Görlitz. Die Reichenberger Brücke löste die Altstadtbrücke als Hauptträger des Verkehrs über die Neiße ab. Im Juni 1875 wurde sie eingeweiht, vorher gab es an dieser Stelle lediglich eine Furt (der Name Furtstraße erinnert noch heute daran). Die Bedeutung der Reichenberger Brücke war enorm, beiderseits begleitet von einer Bebauung neuer Stadtviertel.

Heute wird nur noch operativ kontrolliert.
Heute wird nur noch operativ kontrolliert. © Bundespolizei Ludwigsdorf

Auch die Straßenbahn rollte über die neue Flussquerung. 1945 war damit Schluss, als alle Görlitzer Brücken noch am Kriegsende von der Wehrmacht gesprengt wurden. Über die Trümmer der Reichenberger Brücke wurde schnell ein Behelfsbau errichtet, über den ab 15. Mai 1945 die Vertriebenen aus dem früheren deutschen Osten gen Görlitz kamen. Denn die Neiße wurde fortan zu einer Staatsgrenze.
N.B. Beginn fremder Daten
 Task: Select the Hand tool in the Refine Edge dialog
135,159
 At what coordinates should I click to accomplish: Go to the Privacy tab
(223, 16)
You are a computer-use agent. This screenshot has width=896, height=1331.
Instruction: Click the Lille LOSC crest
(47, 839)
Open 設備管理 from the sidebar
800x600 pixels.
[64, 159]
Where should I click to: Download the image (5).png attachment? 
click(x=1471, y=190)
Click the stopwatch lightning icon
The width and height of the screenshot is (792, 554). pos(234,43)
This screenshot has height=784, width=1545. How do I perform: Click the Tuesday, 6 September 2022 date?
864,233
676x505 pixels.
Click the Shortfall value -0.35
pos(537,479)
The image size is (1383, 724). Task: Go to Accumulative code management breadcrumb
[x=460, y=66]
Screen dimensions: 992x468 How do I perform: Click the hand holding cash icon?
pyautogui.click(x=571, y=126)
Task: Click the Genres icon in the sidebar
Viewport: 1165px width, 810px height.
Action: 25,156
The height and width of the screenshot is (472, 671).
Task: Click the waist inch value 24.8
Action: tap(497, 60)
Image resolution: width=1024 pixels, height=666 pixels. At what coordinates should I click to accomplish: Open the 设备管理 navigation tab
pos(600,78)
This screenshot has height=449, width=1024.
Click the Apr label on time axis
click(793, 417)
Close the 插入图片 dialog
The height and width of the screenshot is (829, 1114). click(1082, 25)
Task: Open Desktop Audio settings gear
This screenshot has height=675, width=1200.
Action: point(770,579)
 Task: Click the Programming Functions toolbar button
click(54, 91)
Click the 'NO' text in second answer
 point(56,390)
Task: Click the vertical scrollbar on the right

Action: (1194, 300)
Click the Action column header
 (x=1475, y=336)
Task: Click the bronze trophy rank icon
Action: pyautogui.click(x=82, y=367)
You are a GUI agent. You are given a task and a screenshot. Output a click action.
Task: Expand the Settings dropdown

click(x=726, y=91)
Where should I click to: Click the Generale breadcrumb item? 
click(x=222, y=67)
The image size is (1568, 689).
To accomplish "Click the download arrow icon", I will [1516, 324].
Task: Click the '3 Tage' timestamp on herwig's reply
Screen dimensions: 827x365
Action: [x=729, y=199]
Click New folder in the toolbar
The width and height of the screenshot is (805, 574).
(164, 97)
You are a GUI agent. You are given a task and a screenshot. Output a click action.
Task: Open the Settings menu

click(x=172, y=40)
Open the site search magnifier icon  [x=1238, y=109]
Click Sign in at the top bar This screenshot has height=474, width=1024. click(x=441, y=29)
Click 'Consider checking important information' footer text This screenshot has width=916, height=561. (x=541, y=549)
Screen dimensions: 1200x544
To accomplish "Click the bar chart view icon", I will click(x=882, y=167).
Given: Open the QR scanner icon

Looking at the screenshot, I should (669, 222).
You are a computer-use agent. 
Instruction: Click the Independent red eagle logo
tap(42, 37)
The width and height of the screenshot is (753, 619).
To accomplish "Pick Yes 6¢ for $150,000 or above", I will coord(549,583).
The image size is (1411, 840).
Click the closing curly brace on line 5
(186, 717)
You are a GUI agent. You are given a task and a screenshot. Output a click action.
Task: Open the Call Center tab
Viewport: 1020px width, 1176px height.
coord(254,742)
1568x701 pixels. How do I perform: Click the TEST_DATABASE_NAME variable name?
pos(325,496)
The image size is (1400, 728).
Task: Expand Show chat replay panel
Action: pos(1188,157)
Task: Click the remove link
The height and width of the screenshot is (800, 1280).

Als diesen Fakt im Juli 1950 DDR-Ministerpräsident Grotewohl und Polens Staatschef Cyrankiewicz in Zgorzelec und Görlitz bekräftigten („Görlitzer Abkommen“), war die Stadtbrücke wieder instandgesetzt. Der Reparaturbau begann im Juli 1946. Da nannte man ihn „Grenzlandbrücke“. Später hieß es „Brücke der Freundschaft“ (eine Namensgebung, die übrigens bis heute offiziell noch gar nicht geändert wurde). Dennoch war die Stadtbrücke – von gelegentlichen Ausnahmen, darunter der Friedensfahrt, abgesehen – kein Grenzübergang. Als solcher wurde er erst am 1. Oktober 1958 offiziell eingeweiht, war von 1972 bis 1980 für DDR-Bürger auch pass- und visafrei benutzbar. Ein Grenzübergang ist diese Brücke bis heute, wenn auch mittlerweile selbst den Personalausweis niemand mehr sehen will.

Im Oktober 1955 hatte die Deutsche Grenzpolizei die Sicherung der Brücken an Oder und Neiße übernommen. Ständige Brückensicherungen mit Posten führten die Grenztruppen bis 1971 durch. 1958 wurde eine Grenzbrigade DDR/Polen gebildet, zu der die 20. Grenzbereitschaft Görlitz gehörte. 1961 gab es mit Bildung des Warschauer Vertrages eine Umformierung. Fortan sorgte ein sogenanntes koordiniertes System kollektiver Sicherheit für gemeinsame Grenzsicherungen durch DDR- und polnische Grenztruppen, was die Reduzierung von Kräften auf deutscher Seite zur Folge hatte (Verlegung an die Westgrenze). Es gab dann sechs Kommandantenbereiche und sechs Grenzunterabschnitte, einer davon war Görlitz. Hier aber waren seit 1961 keine kasernierten Grenztruppen mehr. Unabhängig von den Kontrollkräften an Grenzübergängen (Staatssicherheit und Zoll) unterhielten die Grenztruppen Grenzabschnittsposten, die ähnlich der ABVs der Polizei selbstständig und mit freiwilligen Helfern den Grenzverlauf kontrollierten und Gespräche mit grenznahen Bürgern suchten.

Die Verwaltung der Grenzbereitschaft befand sich im Haus Schützenstraße/Ecke James-von-Moltke-Straße. Es gab auch auf deutscher Seite Wachtürme, zum Beispiel in Ludwigsdorf. Stadtbrücke und Viadukt wurden bis 1958 von sowjetischen Einheiten bewacht. Diese hatten ihren Sitz im Bereitschaftsobjekt Schützenstraße (ab Einmündung Moltkestraße bis zum Ständehaus). Chef der Grenzpolizei war Oberst Marschlanka. Ihm als Berater zugeordnet war der sowjetische Oberst Romanow, der mit Frau und Kind im Objekt wohnte und erstaunlicherweise mal die sowjetische, mal eine deutsche Uniform trug.

Nach 1990 wurde die Neiße zur EU-Außengrenze mit entsprechenden Kontrollen. Seit 2007 ist auch das Geschichte. Heute wird polizeilich und zollamtlich stichprobenartig und eher auf der Autobahn als an der Stadtbrücke kontrolliert. Die deutsch-polnische Grenze hat mittlerweile eher einen symbolischen Charakter.